I arrived in the Kosovo capital of Pristina on the twentieth anniversary of the beginning of the 1999 NATO bombing that drove out Milosevic’s genocidal Serbian forces. Fighting through traffic jams of late model vehicles we passed rows of brightly lit shopping emporiums and smart new high-rise apartments where, on my first visit to Kosovo over thirty years ago, the landscape featured sleepy villages and horse-drawn vehicles. In the center of Pristina, we passed the “NEWBORN” sculpture where happy crowds calling themselves “the Young Europeans” celebrated Kosovo’s 2008 independence.

Later, at a film showing to mark the anniversary, when I asked whether viewers were happy with what had been achieved in the past two decades, the replies were almost universally negative. Kosovars of all ages, classes, and political beliefs have lost confidence in their leaders, viewing them as corrupt and failing to advance either the domestic well-being or international standing of the new state. The overwhelming majority of politically active Kosovo Albanians remain committed to a democratic vision of their country’s future, anchored by eventual membership in the EU and NATO. But many are losing faith in the EU’s institutional structure, which they view as having reneged on a promised to provide them visa-free entry and failing to provide a clear path toward membership. Kosovars retain a strong faith in the US, which they correctly see as primarily responsible for their liberation from Serbian oppression and as their only reliable ally in an increasingly dangerous Balkan environment.

A Hard Present and an Uncertain Future

Kosovo remains a poor country. According to some measures, average per capita GDP is only 3,500 Euros. Unemployment hovers around 30% and youth unemployment is near 60% — this in a state where the average age is 26.

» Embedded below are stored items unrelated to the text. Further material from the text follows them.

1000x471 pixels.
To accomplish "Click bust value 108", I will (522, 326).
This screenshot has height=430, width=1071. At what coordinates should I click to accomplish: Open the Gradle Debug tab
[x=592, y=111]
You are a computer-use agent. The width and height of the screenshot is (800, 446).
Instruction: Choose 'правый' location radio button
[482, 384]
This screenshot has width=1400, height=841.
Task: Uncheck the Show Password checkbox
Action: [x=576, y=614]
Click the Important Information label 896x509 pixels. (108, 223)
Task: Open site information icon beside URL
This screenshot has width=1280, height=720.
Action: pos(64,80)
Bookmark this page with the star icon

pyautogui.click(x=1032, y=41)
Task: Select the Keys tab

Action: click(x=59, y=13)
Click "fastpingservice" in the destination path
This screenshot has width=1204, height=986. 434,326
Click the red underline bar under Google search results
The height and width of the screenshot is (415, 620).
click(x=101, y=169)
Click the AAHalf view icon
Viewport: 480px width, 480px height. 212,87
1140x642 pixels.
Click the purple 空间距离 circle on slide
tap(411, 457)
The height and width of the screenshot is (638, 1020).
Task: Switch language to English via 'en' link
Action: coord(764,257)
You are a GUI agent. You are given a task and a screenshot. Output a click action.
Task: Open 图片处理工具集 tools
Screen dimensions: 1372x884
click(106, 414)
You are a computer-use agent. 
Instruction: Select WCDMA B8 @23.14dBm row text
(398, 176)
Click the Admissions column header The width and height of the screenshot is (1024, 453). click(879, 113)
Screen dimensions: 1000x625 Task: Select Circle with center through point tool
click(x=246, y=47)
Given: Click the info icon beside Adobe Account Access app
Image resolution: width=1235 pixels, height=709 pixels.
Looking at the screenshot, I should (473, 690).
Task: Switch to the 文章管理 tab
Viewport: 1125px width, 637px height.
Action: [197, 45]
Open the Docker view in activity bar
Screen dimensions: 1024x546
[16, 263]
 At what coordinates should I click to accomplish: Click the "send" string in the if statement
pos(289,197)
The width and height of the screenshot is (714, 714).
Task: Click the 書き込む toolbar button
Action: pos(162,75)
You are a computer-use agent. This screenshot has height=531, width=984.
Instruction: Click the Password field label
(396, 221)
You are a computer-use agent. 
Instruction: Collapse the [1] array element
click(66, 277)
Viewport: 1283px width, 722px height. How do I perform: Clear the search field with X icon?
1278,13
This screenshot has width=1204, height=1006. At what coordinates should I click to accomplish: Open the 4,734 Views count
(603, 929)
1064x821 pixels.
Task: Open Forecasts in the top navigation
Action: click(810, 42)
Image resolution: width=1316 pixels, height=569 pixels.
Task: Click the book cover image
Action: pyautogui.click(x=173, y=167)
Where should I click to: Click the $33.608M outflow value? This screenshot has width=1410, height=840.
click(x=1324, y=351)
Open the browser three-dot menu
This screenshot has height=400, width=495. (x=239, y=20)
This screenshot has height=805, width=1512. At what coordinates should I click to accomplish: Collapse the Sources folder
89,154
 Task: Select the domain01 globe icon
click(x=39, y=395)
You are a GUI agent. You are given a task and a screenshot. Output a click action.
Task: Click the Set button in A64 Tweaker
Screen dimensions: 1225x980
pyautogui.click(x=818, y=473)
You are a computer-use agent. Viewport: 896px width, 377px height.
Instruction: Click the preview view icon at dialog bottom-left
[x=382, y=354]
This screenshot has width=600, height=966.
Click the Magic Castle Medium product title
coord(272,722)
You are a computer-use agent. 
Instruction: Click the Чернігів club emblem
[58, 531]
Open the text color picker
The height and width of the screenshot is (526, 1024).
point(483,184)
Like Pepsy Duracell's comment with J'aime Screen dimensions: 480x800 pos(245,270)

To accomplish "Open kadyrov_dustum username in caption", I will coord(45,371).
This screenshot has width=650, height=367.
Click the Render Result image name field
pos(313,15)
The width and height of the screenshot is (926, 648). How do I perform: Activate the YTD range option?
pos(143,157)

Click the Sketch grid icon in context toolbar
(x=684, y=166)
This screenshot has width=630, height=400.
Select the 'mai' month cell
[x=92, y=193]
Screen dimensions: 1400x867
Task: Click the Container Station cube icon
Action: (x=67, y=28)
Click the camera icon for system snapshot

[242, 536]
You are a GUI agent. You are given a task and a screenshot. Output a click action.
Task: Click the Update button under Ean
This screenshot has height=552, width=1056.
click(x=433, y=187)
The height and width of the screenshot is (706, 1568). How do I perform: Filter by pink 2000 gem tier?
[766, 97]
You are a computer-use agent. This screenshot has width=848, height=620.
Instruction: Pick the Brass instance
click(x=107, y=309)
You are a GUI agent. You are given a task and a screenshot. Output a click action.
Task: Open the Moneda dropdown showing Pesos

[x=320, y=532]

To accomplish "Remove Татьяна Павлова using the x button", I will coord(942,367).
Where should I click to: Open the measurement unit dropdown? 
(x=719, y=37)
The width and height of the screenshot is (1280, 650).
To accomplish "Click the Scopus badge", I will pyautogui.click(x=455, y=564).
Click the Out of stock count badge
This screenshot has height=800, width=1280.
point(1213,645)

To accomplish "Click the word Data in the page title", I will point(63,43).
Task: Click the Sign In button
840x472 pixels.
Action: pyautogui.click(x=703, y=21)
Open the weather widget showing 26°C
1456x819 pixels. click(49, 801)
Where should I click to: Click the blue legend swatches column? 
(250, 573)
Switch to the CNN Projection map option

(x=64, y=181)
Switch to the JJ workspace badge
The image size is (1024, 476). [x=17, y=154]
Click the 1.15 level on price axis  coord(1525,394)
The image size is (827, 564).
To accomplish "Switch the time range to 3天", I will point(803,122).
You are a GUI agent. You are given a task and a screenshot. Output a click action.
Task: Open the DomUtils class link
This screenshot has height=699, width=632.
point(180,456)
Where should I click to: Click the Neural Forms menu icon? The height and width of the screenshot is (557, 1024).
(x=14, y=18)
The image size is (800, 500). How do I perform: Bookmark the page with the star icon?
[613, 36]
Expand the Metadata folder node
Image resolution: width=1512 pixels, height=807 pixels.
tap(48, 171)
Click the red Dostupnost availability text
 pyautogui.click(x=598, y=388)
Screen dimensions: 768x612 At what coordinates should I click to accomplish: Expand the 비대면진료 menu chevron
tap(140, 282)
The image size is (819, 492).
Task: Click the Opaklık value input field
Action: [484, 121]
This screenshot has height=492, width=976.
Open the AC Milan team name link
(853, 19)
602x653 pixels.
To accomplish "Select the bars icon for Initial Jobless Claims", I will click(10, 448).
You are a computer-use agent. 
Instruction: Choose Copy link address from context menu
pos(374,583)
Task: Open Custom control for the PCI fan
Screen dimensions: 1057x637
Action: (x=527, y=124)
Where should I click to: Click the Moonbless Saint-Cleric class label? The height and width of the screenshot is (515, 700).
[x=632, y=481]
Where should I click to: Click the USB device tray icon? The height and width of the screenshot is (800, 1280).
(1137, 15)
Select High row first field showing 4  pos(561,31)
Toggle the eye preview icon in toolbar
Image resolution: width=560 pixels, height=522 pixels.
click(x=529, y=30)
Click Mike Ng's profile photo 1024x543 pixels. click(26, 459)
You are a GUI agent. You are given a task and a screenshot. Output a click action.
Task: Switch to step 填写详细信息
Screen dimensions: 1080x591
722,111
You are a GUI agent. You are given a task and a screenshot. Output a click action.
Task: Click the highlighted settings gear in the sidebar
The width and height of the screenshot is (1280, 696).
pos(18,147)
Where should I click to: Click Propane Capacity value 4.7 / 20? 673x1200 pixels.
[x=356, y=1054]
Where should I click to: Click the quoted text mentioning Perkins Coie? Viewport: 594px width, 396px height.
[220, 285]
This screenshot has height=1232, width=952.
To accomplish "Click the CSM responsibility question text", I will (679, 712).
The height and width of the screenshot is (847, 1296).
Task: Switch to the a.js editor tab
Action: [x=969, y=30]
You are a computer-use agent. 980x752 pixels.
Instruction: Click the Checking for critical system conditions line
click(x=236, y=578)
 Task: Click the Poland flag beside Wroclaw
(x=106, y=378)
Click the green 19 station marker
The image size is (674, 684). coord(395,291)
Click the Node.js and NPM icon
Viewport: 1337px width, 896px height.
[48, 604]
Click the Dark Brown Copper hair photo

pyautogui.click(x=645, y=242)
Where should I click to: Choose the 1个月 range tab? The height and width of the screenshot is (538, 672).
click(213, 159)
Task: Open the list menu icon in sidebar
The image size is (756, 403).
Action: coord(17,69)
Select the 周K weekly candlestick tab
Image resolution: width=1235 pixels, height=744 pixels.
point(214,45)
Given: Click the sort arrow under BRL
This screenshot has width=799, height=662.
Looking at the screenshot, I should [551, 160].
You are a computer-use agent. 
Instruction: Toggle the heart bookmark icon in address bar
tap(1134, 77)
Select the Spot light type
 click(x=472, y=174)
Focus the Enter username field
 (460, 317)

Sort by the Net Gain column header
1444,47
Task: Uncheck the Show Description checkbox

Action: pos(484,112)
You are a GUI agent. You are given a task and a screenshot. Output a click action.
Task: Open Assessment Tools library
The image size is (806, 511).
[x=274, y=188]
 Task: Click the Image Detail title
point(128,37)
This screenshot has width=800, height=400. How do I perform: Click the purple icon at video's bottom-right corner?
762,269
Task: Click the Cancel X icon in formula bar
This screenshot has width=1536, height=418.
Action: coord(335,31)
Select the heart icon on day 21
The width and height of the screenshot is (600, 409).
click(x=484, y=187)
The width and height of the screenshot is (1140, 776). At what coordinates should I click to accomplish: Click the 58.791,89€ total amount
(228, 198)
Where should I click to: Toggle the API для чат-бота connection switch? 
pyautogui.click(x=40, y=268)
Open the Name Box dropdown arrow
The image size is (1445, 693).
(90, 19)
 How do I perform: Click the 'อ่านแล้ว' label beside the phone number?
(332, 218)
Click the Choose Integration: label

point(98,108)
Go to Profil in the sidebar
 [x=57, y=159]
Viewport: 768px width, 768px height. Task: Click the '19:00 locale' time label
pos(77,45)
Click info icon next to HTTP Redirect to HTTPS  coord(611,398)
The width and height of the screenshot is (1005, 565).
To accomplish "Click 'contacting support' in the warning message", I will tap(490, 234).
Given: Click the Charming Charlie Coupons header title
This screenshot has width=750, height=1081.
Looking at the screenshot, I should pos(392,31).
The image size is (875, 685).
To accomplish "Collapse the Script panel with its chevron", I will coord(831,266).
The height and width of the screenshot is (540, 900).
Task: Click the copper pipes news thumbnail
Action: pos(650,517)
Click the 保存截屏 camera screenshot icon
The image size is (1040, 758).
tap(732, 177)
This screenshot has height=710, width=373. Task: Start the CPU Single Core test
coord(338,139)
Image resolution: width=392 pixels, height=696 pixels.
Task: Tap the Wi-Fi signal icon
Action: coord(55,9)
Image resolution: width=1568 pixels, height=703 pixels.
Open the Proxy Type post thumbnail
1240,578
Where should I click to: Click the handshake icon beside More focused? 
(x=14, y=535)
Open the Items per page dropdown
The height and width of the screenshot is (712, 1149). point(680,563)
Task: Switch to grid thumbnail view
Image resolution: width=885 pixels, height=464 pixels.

Corruption is widespread. A recent UN study found that 11 % of the population reported paying regular bribes to officials in public administration and 28% reported having to pay or give a gift in order to get a job. Government contracts are widely believed to be awarded on the basis of political connections and the building boom that has swept Pristina and some other cities is generally considered to be fueled by money from corrupt leaders or from questionable sources abroad.

Against this backdrop, people are losing faith in Kosovo’s future. Between 2007 and 2018, Kosovo’s population fell by 15.4% — the largest decline in Europe. Last year over 17,000 young people left for Europe legally, including two thousand students who left Prizren, Kosovo’s second city. Even the middle class seems to be losing hope. A friend who has occupied responsible positions since the war told me that if conditions do not improve, he will leave with his family for Canada. “I don’t want my children to grow up here,” is a refrain heard often.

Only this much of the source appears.